WHAT THE TASK REQUIRES: Under this line are the records; write out word for word the part that begins at the line containing "Happenings (789, 426)" and ends at the line containing "Ajouter un commentaire (468, 1256)", and no more.

SOURCE MATERIAL:
============

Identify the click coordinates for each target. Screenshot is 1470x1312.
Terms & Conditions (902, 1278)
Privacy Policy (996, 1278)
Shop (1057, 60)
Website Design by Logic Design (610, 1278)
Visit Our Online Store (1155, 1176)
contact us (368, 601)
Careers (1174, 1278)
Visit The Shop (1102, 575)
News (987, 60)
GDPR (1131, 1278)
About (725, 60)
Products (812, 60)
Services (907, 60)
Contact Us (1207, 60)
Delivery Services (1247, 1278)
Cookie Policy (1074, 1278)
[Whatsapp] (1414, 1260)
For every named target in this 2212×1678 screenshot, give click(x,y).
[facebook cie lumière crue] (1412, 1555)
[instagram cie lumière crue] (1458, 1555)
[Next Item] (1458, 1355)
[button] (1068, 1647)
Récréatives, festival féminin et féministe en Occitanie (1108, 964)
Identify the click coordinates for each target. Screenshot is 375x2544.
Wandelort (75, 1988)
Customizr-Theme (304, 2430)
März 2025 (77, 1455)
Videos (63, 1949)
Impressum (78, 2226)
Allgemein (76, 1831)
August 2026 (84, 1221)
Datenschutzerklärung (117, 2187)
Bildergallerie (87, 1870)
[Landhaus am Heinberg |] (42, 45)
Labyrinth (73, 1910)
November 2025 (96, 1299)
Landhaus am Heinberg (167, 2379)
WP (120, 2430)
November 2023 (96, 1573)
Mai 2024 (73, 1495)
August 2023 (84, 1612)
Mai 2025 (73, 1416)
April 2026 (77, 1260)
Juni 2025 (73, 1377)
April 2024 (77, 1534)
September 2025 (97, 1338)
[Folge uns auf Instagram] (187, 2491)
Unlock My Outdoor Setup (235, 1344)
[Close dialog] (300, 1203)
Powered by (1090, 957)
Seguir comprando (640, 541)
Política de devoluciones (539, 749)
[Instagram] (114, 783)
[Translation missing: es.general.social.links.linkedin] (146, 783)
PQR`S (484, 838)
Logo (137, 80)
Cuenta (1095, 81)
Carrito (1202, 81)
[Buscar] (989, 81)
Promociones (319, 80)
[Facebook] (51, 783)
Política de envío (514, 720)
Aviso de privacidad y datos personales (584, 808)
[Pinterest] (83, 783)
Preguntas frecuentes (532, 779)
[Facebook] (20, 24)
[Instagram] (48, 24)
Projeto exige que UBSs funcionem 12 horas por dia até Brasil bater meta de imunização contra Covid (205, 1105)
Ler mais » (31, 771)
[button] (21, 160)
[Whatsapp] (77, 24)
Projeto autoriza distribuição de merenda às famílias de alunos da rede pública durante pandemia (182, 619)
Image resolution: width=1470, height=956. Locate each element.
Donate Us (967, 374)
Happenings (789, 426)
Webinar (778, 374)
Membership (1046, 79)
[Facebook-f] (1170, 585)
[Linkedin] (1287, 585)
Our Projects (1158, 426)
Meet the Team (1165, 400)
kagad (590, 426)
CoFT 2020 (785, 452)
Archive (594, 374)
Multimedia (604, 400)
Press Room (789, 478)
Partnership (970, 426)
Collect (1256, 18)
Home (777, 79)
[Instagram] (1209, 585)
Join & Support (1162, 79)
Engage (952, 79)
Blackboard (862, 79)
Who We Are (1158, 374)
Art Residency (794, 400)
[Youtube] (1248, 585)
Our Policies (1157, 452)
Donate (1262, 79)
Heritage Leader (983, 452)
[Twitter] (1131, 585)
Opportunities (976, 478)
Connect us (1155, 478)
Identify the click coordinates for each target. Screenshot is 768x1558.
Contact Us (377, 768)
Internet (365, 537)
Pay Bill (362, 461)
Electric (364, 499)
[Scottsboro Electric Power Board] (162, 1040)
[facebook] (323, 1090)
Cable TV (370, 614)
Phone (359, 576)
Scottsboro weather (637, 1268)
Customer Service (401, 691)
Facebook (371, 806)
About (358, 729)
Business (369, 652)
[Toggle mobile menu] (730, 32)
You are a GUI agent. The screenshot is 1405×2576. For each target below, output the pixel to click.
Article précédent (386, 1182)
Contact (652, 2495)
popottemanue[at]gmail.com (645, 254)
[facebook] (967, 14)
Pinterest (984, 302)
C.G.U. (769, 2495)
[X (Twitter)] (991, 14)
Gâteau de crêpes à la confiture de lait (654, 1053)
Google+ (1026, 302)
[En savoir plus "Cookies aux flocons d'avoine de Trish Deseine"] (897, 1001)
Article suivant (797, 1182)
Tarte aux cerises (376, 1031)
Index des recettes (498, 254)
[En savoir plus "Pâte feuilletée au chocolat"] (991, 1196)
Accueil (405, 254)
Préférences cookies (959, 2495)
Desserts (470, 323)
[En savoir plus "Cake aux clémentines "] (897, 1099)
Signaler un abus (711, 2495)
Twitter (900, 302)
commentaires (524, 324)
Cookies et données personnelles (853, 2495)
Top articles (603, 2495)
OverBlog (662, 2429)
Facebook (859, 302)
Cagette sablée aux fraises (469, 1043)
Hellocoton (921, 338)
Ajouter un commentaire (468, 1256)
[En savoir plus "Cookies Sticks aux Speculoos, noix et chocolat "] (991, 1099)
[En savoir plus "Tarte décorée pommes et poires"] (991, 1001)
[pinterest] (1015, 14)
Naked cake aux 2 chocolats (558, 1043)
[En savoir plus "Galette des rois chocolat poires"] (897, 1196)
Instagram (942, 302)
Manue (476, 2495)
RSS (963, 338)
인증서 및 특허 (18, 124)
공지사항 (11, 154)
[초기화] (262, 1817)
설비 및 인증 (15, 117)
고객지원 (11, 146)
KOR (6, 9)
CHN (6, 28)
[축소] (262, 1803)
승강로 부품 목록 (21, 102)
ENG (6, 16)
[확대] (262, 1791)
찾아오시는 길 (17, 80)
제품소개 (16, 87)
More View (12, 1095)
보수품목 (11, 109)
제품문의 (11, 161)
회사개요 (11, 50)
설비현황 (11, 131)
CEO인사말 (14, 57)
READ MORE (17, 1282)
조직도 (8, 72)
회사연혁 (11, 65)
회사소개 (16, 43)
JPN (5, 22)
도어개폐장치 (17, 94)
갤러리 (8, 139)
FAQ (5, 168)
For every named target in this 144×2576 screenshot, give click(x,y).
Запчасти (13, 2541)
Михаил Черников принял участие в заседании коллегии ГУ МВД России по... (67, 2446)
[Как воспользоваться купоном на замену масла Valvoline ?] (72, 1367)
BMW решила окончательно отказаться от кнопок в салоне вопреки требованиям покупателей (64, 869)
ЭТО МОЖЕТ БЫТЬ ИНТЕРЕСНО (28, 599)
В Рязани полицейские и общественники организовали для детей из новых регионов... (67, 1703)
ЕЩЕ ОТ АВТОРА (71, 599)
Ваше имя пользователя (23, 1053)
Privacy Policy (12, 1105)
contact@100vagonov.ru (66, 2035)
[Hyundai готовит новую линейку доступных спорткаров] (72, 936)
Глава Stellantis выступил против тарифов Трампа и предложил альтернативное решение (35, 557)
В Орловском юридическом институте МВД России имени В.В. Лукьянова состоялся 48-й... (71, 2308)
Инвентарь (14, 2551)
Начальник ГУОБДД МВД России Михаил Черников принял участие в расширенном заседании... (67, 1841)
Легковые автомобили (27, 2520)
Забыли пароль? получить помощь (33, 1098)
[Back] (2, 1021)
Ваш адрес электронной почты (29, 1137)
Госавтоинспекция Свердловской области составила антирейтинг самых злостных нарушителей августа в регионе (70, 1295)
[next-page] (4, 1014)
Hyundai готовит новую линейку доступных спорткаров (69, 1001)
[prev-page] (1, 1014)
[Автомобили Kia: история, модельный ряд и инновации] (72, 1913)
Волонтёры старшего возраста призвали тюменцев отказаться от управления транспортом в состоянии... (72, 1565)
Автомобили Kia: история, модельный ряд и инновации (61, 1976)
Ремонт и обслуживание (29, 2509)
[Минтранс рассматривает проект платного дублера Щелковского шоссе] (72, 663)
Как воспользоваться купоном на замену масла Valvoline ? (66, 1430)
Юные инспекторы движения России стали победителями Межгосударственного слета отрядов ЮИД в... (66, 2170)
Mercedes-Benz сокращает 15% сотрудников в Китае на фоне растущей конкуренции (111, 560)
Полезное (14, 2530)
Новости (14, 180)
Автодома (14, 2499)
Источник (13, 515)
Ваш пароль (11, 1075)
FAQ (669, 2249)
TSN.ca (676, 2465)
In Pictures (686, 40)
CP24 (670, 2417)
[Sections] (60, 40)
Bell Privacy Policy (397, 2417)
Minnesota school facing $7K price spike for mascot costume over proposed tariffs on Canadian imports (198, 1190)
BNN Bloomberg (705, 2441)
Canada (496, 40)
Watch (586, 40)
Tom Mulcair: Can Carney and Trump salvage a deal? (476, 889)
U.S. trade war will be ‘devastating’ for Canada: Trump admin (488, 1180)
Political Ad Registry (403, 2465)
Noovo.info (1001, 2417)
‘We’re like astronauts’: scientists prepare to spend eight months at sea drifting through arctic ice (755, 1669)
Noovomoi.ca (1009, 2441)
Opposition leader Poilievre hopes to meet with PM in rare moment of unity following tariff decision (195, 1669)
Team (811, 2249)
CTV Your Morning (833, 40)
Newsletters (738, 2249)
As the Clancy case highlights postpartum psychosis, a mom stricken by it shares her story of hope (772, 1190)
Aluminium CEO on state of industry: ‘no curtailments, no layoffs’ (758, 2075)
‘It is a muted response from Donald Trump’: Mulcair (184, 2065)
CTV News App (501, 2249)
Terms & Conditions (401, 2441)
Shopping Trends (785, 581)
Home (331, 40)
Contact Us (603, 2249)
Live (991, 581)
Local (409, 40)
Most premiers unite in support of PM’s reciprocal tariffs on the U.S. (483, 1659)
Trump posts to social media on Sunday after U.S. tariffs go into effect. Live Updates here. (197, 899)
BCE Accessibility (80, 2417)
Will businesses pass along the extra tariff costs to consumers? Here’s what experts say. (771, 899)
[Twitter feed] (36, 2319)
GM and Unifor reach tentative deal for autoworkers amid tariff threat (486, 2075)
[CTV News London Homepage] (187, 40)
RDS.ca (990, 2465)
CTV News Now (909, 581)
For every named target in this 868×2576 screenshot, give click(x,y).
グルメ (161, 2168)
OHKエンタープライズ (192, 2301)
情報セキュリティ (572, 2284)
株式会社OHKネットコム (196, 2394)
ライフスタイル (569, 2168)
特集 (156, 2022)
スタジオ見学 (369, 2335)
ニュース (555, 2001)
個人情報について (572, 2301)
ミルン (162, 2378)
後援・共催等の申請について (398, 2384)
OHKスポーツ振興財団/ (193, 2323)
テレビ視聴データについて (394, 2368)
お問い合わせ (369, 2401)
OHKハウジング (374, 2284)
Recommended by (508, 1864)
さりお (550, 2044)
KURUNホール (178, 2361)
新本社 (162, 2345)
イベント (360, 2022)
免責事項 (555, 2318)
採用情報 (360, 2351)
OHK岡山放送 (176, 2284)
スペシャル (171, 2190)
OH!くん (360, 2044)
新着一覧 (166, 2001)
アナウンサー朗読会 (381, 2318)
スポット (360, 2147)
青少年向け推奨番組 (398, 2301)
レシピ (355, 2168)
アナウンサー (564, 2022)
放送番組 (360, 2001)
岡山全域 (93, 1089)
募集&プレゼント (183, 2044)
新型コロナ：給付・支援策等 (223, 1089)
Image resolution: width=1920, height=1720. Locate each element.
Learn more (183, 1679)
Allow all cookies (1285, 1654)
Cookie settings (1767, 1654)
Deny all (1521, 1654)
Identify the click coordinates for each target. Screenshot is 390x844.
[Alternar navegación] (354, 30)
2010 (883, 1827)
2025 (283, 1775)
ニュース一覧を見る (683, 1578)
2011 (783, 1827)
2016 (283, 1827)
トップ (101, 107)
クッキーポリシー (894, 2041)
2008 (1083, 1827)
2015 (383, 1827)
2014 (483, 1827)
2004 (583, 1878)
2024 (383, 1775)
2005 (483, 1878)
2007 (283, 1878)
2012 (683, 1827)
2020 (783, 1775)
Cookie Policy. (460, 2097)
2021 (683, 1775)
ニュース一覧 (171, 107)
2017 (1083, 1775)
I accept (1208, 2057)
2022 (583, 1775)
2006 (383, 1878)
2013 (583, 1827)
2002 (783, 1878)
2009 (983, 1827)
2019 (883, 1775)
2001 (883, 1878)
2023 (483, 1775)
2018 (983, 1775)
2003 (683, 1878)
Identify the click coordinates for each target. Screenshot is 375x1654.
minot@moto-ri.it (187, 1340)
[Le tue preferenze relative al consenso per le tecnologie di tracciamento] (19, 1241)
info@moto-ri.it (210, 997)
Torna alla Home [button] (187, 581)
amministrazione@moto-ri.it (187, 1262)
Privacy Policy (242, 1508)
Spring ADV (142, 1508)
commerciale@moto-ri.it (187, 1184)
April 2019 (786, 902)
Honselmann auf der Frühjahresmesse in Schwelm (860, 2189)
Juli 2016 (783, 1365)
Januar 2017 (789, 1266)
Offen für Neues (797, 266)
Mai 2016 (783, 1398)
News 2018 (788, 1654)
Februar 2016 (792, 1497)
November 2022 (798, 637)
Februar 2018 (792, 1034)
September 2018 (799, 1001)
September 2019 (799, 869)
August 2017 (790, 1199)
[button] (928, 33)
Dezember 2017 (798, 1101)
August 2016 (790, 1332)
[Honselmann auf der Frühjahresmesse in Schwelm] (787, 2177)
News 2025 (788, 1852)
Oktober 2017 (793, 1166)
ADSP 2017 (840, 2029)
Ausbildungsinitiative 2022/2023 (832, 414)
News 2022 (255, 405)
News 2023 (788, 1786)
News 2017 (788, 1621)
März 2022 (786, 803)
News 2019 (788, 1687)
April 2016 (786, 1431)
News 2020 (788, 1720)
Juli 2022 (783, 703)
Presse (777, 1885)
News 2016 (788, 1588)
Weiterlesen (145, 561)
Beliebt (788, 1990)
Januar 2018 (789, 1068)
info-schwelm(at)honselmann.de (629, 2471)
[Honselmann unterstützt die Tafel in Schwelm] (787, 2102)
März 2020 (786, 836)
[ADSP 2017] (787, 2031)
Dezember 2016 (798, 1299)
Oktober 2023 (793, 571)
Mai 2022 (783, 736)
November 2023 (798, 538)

============

RESULT FOR THIS TASK:
Happenings (789, 426)
Webinar (778, 374)
Membership (1046, 79)
[Facebook-f] (1170, 585)
[Linkedin] (1287, 585)
Our Projects (1158, 426)
Meet the Team (1165, 400)
kagad (590, 426)
CoFT 2020 (785, 452)
Archive (594, 374)
Multimedia (604, 400)
Press Room (789, 478)
Partnership (970, 426)
Collect (1256, 18)
Home (777, 79)
[Instagram] (1209, 585)
Join & Support (1162, 79)
Engage (952, 79)
Blackboard (862, 79)
Who We Are (1158, 374)
Art Residency (794, 400)
[Youtube] (1248, 585)
Our Policies (1157, 452)
Donate (1262, 79)
Heritage Leader (983, 452)
[Twitter] (1131, 585)
Opportunities (976, 478)
Connect us (1155, 478)
Identify the click coordinates for each target. Screenshot is 768x1558.
Contact Us (377, 768)
Internet (365, 537)
Pay Bill (362, 461)
Electric (364, 499)
[Scottsboro Electric Power Board] (162, 1040)
[facebook] (323, 1090)
Cable TV (370, 614)
Phone (359, 576)
Scottsboro weather (637, 1268)
Customer Service (401, 691)
Facebook (371, 806)
About (358, 729)
Business (369, 652)
[Toggle mobile menu] (730, 32)
You are a GUI agent. The screenshot is 1405×2576. For each target below, output the pixel to click.
Article précédent (386, 1182)
Contact (652, 2495)
popottemanue[at]gmail.com (645, 254)
[facebook] (967, 14)
Pinterest (984, 302)
C.G.U. (769, 2495)
[X (Twitter)] (991, 14)
Gâteau de crêpes à la confiture de lait (654, 1053)
Google+ (1026, 302)
[En savoir plus "Cookies aux flocons d'avoine de Trish Deseine"] (897, 1001)
Article suivant (797, 1182)
Tarte aux cerises (376, 1031)
Index des recettes (498, 254)
[En savoir plus "Pâte feuilletée au chocolat"] (991, 1196)
Accueil (405, 254)
Préférences cookies (959, 2495)
Desserts (470, 323)
[En savoir plus "Cake aux clémentines "] (897, 1099)
Signaler un abus (711, 2495)
Twitter (900, 302)
commentaires (524, 324)
Cookies et données personnelles (853, 2495)
Top articles (603, 2495)
OverBlog (662, 2429)
Facebook (859, 302)
Cagette sablée aux fraises (469, 1043)
Hellocoton (921, 338)
Ajouter un commentaire (468, 1256)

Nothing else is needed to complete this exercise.